Consignes:
[1] Recopiez le passage de l'article sur EKOBIO situé entre « Traduction par Nina » et « décédé en 2004. », inclus, en substituant « auteur » à « écrivain ».
[2] Reprenez l'article sur EKOBIO après sa dernière phrase et rédigez-en la suite.

··· Texte à lire

Rotterdam 2022 : EKOBIO de Elkin Calderón Guevara et Diego Piñeros García

Écrit par Mónica Delgado

Traduction par Nina Cousset

Septembre 2022

Article paru dans le site desistfilm.com – 2022.01.30

Dans la section Short & Mid-length: Artists’ Moving Image du dernier festival international de cinéma de Rotterdam on peut voir EKOBIO, court-métrage colombien du collectif d’artistes formé par Elkin Calderón Guevara et Diego Piñeros García, résultat d’un projet multimédia basé sur les textes de l’écrivain chercheur afro Manuel Zapata Olivella, décédé en 2004. 

A partir d’extraits du roman épique “Changó, el gran putas” (1983) de Zapata Olivella, les artistes explorent le sens de l’identité, de l’appartenance et de la mémoire à partir d’un état et d’un point de vue liminaire des cultures africaines, depuis un territoire spécifique et actuel : les îles de Bocachica et Ararca, à Carthagène, qui conservent encore des vestiges de bastions coloniaux et une résistance face à leur vision archaïque concernant la diaspora. Cette corrélation ou mise en tension du présent à travers la voix de la communauté avec cette mémoire architectonique renvoyant à un passé d’oppression, voilà le cœur de ce court-métrage qui cherche aussi à interpeller et faire réfléchir sur le processus de filmer et d’enregistrer depuis l’extérieur. 

L’œuvre commence par une déclaration, ou en tout cas par la signification du mot « Ekobio », que Zapata Olivella assume et explore dans quelques passages de son essai. « Il découle du besoin de trouver un terme qui identifierait le noir sans employer ce mot. Chez les peuples africains, où l’identité ne s’exprime pas par la couleur de la peau, il serait absurde de l’utiliser (…) Le sens de ce terme s’est de plus en plus étendu, en touchant même des personnes qui n’étaient pas d’une ethnie noire, mais qui par leur comportement en assumaient sa défense. »

······
··· Données fournies

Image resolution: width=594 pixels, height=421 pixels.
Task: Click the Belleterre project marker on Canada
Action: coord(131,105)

······
··· Données fournies

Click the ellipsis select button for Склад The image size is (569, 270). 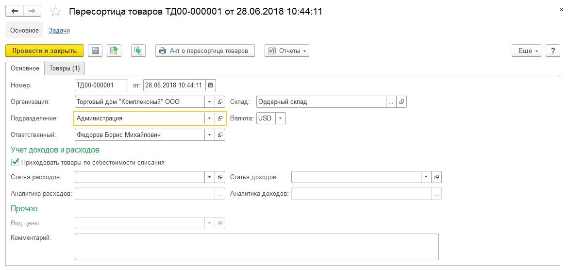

······

Réponses:
[1]
Traduction par Nina Cousset

Septembre 2022

Article paru dans le site desistfilm.com – 2022.01.30

Dans la section Short & Mid-length: Artists’ Moving Image du dernier festival international de cinéma de Rotterdam on peut voir EKOBIO, court-métrage colombien du collectif d’artistes formé par Elkin Calderón Guevara et Diego Piñeros García, résultat d’un projet multimédia basé sur les textes de l’auteur chercheur afro Manuel Zapata Olivella, décédé en 2004.

[2]
Et cette citation au début du court-métrage propose deux lectures possibles de ce que nous allons voir à travers la figure de l’ekobio : d’un côté, la défense d’une identité et la résistance dans un processus de colonisation dont les retards restent en vigueur, à travers le classicisme, le racisme, les migrations, la pauvreté dans les communautés afro à Carthagène. Et l’approche de cette prémisse à partir d’autres composantes sociales telles que la présence des picó, haut-parleurs géants utilisés dans les fêtes de rue dans les quartiers populaires, avec un design coloré typique, et qui dépeint culturellement un brassage social et musical autour de la diaspora africaine. Et d’autre part, le point de vue ou la position des artistes, qui sont aussi perçus comme des ekobios en défendant les revendications des personnages qu’ils enregistrent.

En utilisant certains dispositifs du documentaire, de la citation, ou encore de l’apparition de l’envers des caméras, les auteurs associent une couche d’enregistrement des personnages en relation avec un espace qui les façonne, alors qu’une autre couche est là pour exposer les sentiments des acteurs et actrices qui récitent les extraits de l’œuvre de Manuel Zapata Olivella. Apparait alors non seulement la fibre d’un texte littéraire couvrant la dimension visuelle de la main des personnages, mais c’est aussi que peu à peu EKOBIO se transforme en une matérialisation d’une perspective critique sur les représentations, comment les communautés africaines et d’héritage africain ont été enregistrées dans le monde audiovisuel. Et aussi sur ce que les artistes peuvent faire depuis leur place « ekobio » afin de matérialiser cette résistance.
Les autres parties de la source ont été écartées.